Tektites (from Ancient Greek τηκτός 'molten') are gravel-sized bodies composed of black, green, brown or grey natural glass formed from terrestrial debris ejected during meteorite impacts. The term was coined by Austrian geologist Franz Eduard Suess. They generally range in size from millimetres to centimetres. Millimetre-scale tektites are known as microtektites.

Tektites are characterized by:
1. a fairly homogeneous composition
2. an extremely low content of water and other volatiles
3. an abundance of lechatelierite
4. a general lack of microscopic crystals known as microlites
5. no chemical relationship to the local bedrock or local sediments
6. distribution within geographically extensive strewn fields

== Characteristics ==

Although tektites are superficially similar to some terrestrial volcanic glasses (obsidians), they have unusual distinctive physical characteristics that distinguish them from such glasses:

- they are completely glassy and lack any microlites or phenocrysts, unlike terrestrial volcanic glasses.

*WHAT THE TASK REQUIRES*. According to the text on tektites, who coined the term "tektite"? The records that follow have no connection to the text on tektites.

*PROVIDED RECORDS*.
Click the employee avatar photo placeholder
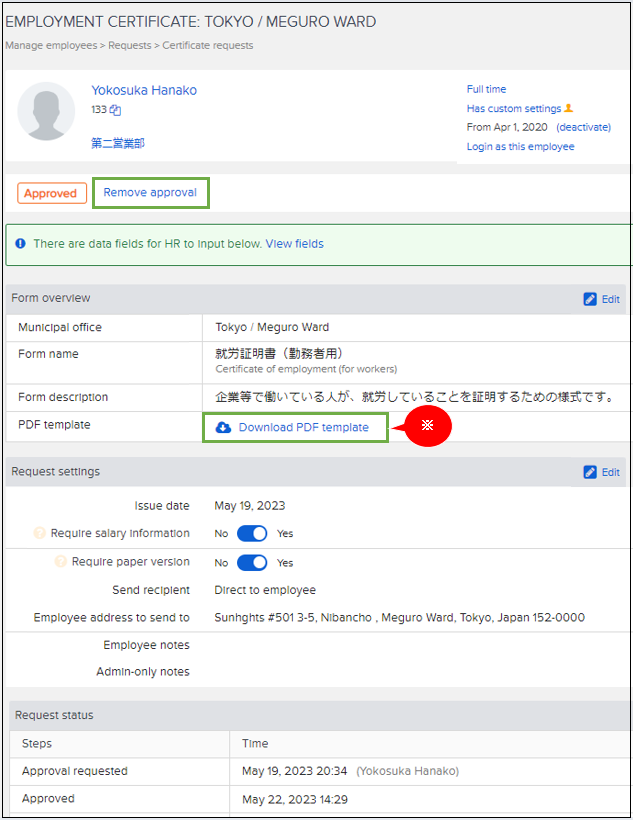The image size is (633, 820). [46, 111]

* * *

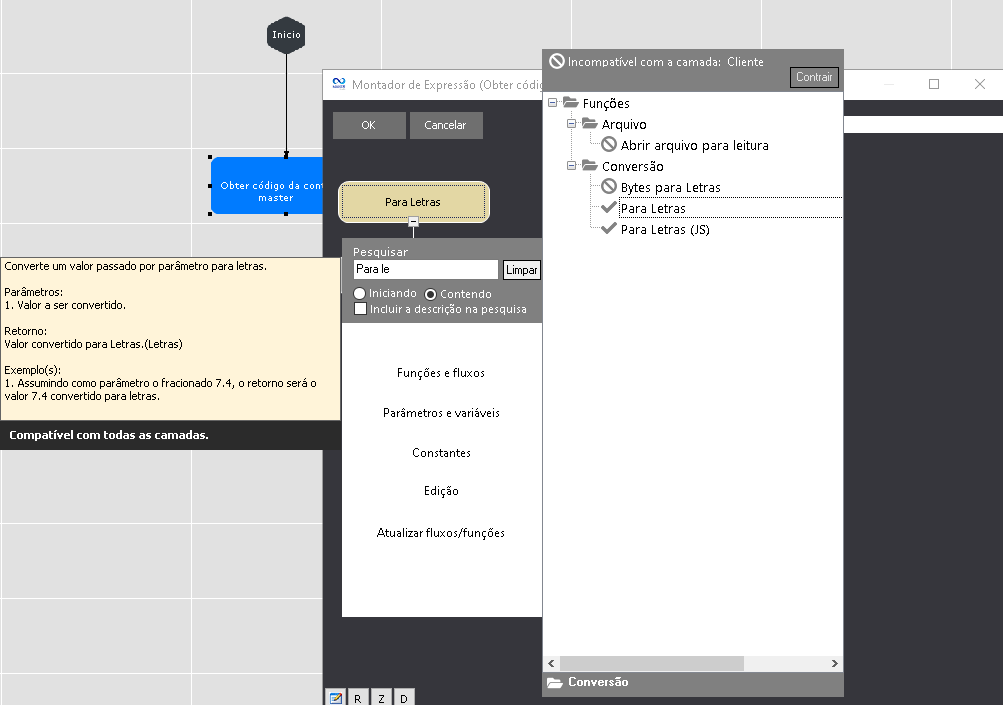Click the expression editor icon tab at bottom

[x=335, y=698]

--

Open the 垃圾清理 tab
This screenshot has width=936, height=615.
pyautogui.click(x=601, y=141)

*EXERCISE ANSWER*. The Austrian geologist Franz Eduard Suess coined the term.